## Tasks and exercises
- a) Answer these questions about the passage on vaginal laser treatment for menopause symptoms:
(i) At which hospital does Dr Melissa Buttini work as a gynaecologist?
(ii) In what month did the US Food and Drug Administration issue its warning about CO2 laser therapy for "vaginal rejuvenation"?
(iii) According to Amanda Vincent, how many treatments are recommended in a 12-month period, and what does each one cost?
- b) Can you pick up the passage on vaginal laser treatment for menopause symptoms and keep writing from its final sentence?

## Exercise passage
= = = = =

9 November 2018:
Earlier this week, Professor Chris Maher a urogynaecologist from the University of Queensland and Dr Melissa Buttini, a gynaecologist at the Wesley Hospital in Brisbane raised some serious questions about vaginal laser treatment of genitourinary syndrome of the menopause (GSM).
The Therapeutics Goods Administration (TGA) approved CO2 laser therapy for a number of body soft tissues, however was not listed specifically for treatment of GSM. There is no Medicare Benefits Schedule item number for CO2 laser therapy and so the extent of its use cannot be measured. We do know however that advertisements for CO2 laser therapy treatment for symptoms of GSM are extensive.
In July this year, the Food and Drug Administration (FDA) in the US issued a warning about the use of CO2 laser therapy for ‘vaginal rejuvenation’ and stated “These products have serious risks and don’t have adequate evidence to support their use for these purposes. We are deeply concerned women are being harmed.”
AMS President Clinical Associate Professor Amanda Vincent was interviewed for the Australian Doctor in response to the MJA article and noted “There are safety concerns and significant costs involved - the recommendation is for 3 treatments in a 12-month period with each treatment costing $500-$1000.”
Maher and Buttini question the abstract and conclusion of the first randomised control trial undertaken by Cruz et al reported in January this year. While Cruz et al suggest that vaginal laser therapy has a place in the treatment of GSM, further investigation of the methods and results paint a different story. Patients in the vaginal oestrogen intervention reported better outcomes compared with patients in the laser/sham cream arm who reported a significant worsening of pain.

= = = = =

## Stored data
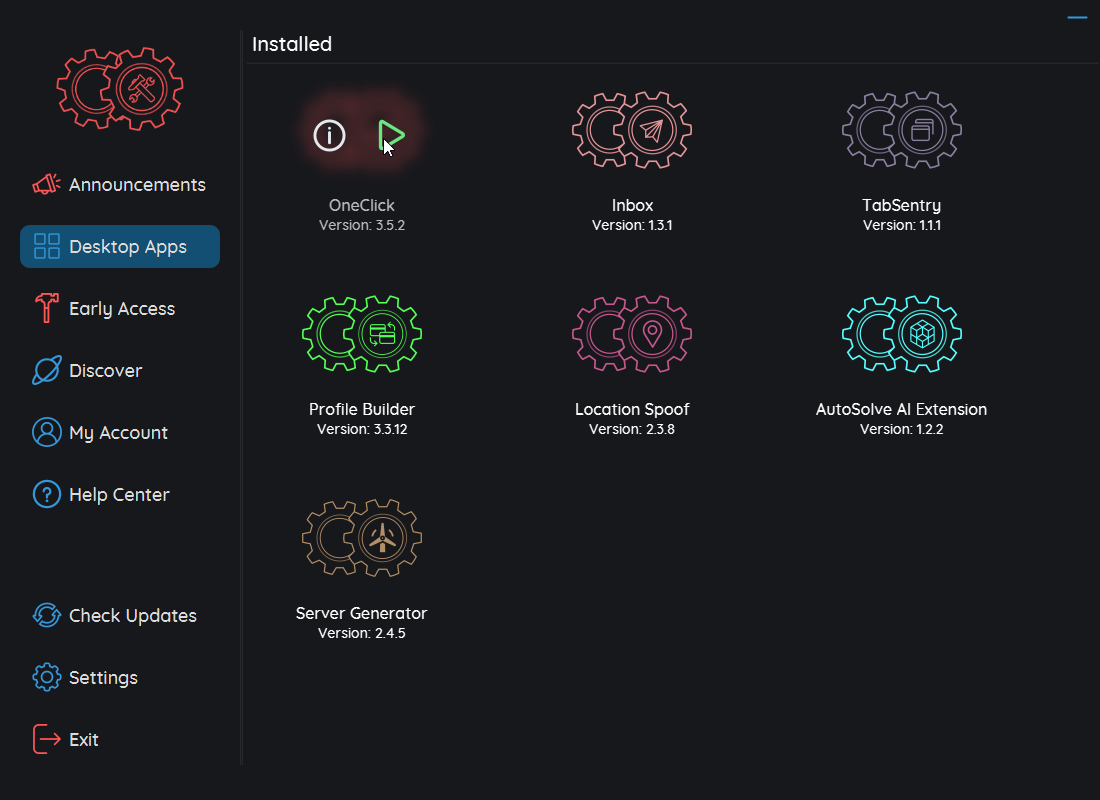The image size is (1100, 800).
Task: Go to Early Access
Action: click(120, 309)
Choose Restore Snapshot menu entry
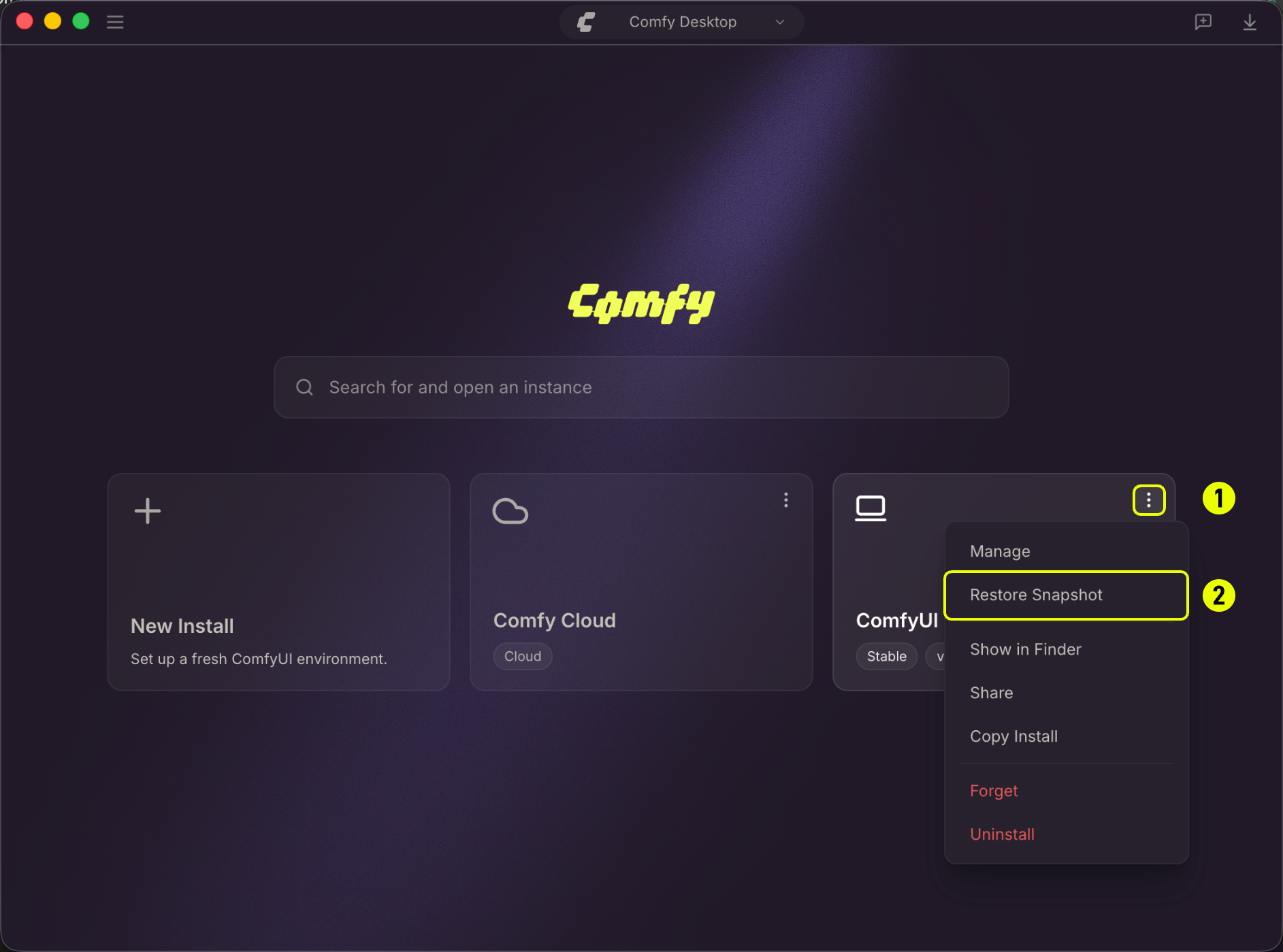The width and height of the screenshot is (1283, 952). 1067,595
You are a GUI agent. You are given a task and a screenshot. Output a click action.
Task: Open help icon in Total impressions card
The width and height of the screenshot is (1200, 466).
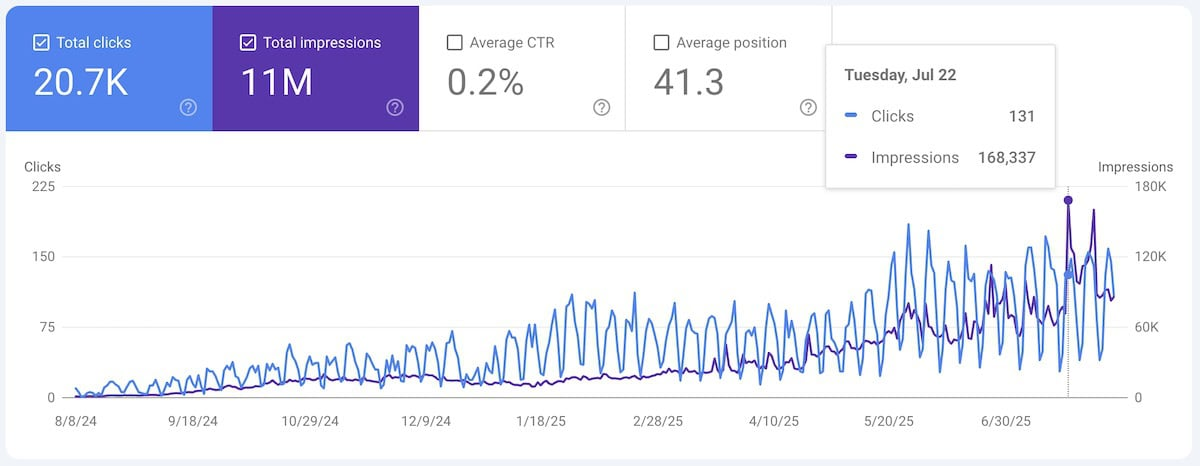(x=395, y=108)
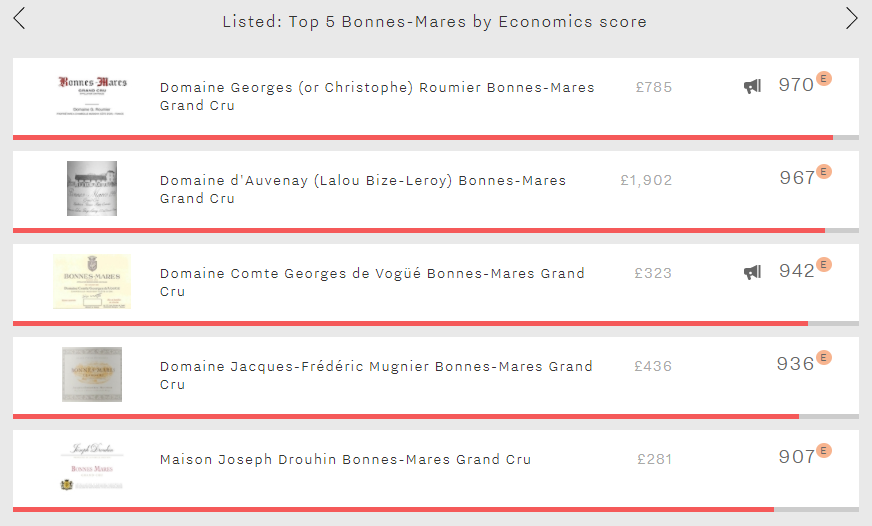
Task: Click the megaphone icon on Roumier row
Action: point(752,86)
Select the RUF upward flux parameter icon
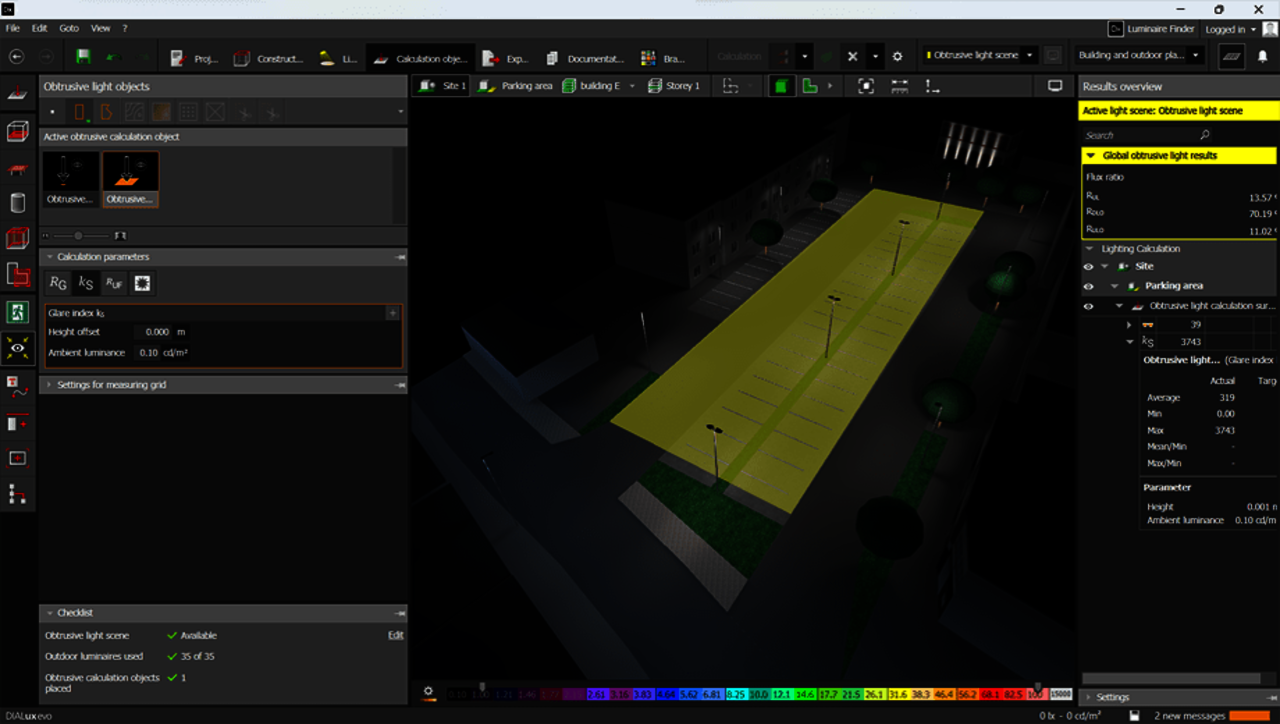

= = = = =

## Exercise answers
- a)
(i) The Wesley Hospital in Brisbane.
(ii) July.
(iii) Three treatments, each costing $500-$1000.

- b)
In MJA InSight, Maher warns “What really causes some anxiety for me is we have been through all this within the past 10 years with transvaginal meshes, we’re still going through it.” Clearly further evidence is required from rigorous clinical trials before we can recommend vaginal laser as a therapy for GSM. In the interim, vaginal/topical oestrogen is the gold standard treatment for GSM as it is safe and efficacious. The only group of women who can’t use that are those with breast cancer or breast cancer survivors.
The AMS looks forward to hearing the results of a double-blinded, randomised, placebo-controlled trial of the efficacy of the MonaLisa Touch procedure for the treatment of postmenopausal vulvovaginal symptoms currently being undertaken by Professor Jason Abbott at the Royal Hospital for Women in Randwick.